→ Task instructions: When you find the line with "The width and height of the screenshot is (1456, 816)." among the records below, reproduce it and each line after it exactly, ending with the line with "Task: Click the Game Not Found status text".

→ Given data:
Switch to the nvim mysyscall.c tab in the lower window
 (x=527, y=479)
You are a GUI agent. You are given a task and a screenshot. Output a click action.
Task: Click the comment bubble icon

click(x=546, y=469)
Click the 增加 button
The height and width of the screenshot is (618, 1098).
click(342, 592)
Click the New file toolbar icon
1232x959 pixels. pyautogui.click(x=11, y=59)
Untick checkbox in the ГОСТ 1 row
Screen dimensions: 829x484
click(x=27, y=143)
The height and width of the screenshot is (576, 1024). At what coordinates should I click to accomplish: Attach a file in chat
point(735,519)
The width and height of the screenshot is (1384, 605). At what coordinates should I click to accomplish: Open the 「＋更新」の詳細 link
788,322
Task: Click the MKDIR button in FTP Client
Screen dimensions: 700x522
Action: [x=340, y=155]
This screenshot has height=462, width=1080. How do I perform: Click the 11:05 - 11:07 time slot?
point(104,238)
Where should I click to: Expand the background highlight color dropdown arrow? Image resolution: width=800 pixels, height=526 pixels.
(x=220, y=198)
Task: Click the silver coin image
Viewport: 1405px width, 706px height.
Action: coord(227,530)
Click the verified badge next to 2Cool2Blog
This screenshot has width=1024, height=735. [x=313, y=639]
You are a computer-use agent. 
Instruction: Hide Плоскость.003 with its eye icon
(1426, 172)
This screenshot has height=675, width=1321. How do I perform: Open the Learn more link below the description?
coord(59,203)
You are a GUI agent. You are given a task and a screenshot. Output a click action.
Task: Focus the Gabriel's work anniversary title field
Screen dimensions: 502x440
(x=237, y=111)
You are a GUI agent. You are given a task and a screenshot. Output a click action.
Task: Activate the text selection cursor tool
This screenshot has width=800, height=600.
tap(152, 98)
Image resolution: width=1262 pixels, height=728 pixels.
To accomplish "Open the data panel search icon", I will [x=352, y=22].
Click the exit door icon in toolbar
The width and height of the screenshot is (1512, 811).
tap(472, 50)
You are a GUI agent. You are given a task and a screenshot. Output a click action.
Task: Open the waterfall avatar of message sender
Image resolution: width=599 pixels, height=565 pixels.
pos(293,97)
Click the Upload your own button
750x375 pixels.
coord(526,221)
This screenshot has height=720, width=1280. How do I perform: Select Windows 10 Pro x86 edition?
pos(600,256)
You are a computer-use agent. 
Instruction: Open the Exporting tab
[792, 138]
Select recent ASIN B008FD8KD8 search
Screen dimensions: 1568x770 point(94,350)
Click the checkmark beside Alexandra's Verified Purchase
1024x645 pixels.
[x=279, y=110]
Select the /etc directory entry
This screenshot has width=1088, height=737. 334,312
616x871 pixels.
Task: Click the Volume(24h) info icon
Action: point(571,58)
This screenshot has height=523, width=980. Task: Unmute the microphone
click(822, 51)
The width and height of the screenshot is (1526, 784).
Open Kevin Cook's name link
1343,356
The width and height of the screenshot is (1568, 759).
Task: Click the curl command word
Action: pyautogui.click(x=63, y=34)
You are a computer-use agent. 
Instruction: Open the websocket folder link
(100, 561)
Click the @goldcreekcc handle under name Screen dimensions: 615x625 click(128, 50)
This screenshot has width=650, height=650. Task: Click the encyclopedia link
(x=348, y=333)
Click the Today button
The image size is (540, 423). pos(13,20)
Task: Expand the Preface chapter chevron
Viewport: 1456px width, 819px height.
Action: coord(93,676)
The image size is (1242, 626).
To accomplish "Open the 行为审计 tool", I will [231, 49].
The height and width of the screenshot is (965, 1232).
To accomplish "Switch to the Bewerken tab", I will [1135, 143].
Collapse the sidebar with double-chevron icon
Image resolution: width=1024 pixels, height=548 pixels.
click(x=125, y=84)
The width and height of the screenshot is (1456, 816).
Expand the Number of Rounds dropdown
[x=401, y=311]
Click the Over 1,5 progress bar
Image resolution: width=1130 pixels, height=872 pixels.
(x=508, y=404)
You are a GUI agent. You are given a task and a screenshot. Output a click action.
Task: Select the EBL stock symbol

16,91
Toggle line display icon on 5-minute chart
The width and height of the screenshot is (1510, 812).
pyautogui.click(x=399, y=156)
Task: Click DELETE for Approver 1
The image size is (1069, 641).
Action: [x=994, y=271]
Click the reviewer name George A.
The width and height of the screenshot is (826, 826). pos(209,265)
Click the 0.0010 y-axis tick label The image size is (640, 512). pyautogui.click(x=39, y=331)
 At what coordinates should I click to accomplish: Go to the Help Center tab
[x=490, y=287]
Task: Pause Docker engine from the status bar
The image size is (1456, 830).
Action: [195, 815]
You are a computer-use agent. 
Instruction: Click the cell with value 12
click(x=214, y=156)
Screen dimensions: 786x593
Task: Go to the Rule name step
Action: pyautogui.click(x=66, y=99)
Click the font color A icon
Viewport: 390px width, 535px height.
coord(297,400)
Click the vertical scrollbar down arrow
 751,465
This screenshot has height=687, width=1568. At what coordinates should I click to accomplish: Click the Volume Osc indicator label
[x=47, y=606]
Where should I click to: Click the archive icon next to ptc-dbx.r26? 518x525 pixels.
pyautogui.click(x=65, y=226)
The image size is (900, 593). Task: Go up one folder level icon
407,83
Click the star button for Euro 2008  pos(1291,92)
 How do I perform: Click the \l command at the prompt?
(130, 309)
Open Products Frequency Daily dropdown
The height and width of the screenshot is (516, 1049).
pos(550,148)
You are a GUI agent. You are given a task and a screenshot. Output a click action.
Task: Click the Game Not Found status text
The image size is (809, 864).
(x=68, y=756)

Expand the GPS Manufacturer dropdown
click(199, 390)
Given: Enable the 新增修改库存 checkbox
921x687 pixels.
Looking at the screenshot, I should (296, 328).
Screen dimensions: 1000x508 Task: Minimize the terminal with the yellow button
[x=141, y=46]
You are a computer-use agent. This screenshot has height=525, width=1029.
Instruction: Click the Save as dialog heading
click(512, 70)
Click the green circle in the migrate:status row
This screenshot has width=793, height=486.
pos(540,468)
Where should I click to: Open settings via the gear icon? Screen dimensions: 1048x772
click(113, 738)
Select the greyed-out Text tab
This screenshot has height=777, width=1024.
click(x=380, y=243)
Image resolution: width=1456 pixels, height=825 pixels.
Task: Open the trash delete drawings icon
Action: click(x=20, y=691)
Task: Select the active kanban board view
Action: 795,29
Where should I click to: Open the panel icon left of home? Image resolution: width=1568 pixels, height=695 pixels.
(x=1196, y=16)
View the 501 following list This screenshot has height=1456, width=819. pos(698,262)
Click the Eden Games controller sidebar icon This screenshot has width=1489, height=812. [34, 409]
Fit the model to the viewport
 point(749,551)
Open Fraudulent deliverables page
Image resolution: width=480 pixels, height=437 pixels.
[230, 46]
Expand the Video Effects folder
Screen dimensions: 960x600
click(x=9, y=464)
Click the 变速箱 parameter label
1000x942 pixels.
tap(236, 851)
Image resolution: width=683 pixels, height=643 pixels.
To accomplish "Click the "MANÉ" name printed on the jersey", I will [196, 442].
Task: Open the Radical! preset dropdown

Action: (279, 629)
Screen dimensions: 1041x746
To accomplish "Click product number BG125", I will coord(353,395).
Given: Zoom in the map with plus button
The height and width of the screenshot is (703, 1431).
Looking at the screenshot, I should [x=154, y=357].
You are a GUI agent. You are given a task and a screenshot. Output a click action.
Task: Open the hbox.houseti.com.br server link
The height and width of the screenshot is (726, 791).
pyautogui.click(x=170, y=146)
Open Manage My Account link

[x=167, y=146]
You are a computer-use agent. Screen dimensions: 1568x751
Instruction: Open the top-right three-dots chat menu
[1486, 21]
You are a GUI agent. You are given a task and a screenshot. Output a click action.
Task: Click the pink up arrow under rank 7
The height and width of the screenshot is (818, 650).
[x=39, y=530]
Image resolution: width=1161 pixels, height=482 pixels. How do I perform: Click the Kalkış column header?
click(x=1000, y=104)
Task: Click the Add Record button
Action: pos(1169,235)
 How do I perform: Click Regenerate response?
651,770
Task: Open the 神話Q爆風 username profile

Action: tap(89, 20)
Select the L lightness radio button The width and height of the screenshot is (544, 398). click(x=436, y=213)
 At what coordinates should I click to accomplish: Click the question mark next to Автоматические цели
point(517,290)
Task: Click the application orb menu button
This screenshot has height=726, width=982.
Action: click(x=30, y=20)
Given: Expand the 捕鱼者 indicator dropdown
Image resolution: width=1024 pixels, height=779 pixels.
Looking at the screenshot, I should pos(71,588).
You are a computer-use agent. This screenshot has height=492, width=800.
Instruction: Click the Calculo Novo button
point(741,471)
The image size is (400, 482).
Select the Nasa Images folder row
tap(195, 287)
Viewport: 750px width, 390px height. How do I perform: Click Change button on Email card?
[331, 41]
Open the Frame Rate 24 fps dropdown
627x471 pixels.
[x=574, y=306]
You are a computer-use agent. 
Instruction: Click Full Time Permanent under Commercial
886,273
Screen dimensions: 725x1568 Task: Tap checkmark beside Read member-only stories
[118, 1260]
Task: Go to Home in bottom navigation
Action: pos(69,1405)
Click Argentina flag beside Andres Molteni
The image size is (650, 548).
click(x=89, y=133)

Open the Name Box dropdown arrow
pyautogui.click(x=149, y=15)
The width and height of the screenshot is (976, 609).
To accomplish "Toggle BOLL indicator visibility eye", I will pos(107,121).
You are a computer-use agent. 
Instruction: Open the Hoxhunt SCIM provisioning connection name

→ Solution to this task:
The width and height of the screenshot is (1456, 816).
Expand the Number of Rounds dropdown
[x=401, y=311]
Click the Over 1,5 progress bar
Image resolution: width=1130 pixels, height=872 pixels.
(x=508, y=404)
You are a GUI agent. You are given a task and a screenshot. Output a click action.
Task: Select the EBL stock symbol

16,91
Toggle line display icon on 5-minute chart
The width and height of the screenshot is (1510, 812).
pyautogui.click(x=399, y=156)
Task: Click DELETE for Approver 1
The image size is (1069, 641).
Action: [x=994, y=271]
Click the reviewer name George A.
The width and height of the screenshot is (826, 826). pos(209,265)
Click the 0.0010 y-axis tick label The image size is (640, 512). pyautogui.click(x=39, y=331)
 At what coordinates should I click to accomplish: Go to the Help Center tab
[x=490, y=287]
Task: Pause Docker engine from the status bar
The image size is (1456, 830).
Action: [195, 815]
You are a computer-use agent. 
Instruction: Click the cell with value 12
click(x=214, y=156)
Screen dimensions: 786x593
Task: Go to the Rule name step
Action: pyautogui.click(x=66, y=99)
Click the font color A icon
Viewport: 390px width, 535px height.
coord(297,400)
Click the vertical scrollbar down arrow
 751,465
This screenshot has height=687, width=1568. At what coordinates should I click to accomplish: Click the Volume Osc indicator label
[x=47, y=606]
Where should I click to: Click the archive icon next to ptc-dbx.r26? 518x525 pixels.
pyautogui.click(x=65, y=226)
The image size is (900, 593). Task: Go up one folder level icon
407,83
Click the star button for Euro 2008  pos(1291,92)
 How do I perform: Click the \l command at the prompt?
(130, 309)
Open Products Frequency Daily dropdown
The height and width of the screenshot is (516, 1049).
pos(550,148)
You are a GUI agent. You are given a task and a screenshot. Output a click action.
Task: Click the Game Not Found status text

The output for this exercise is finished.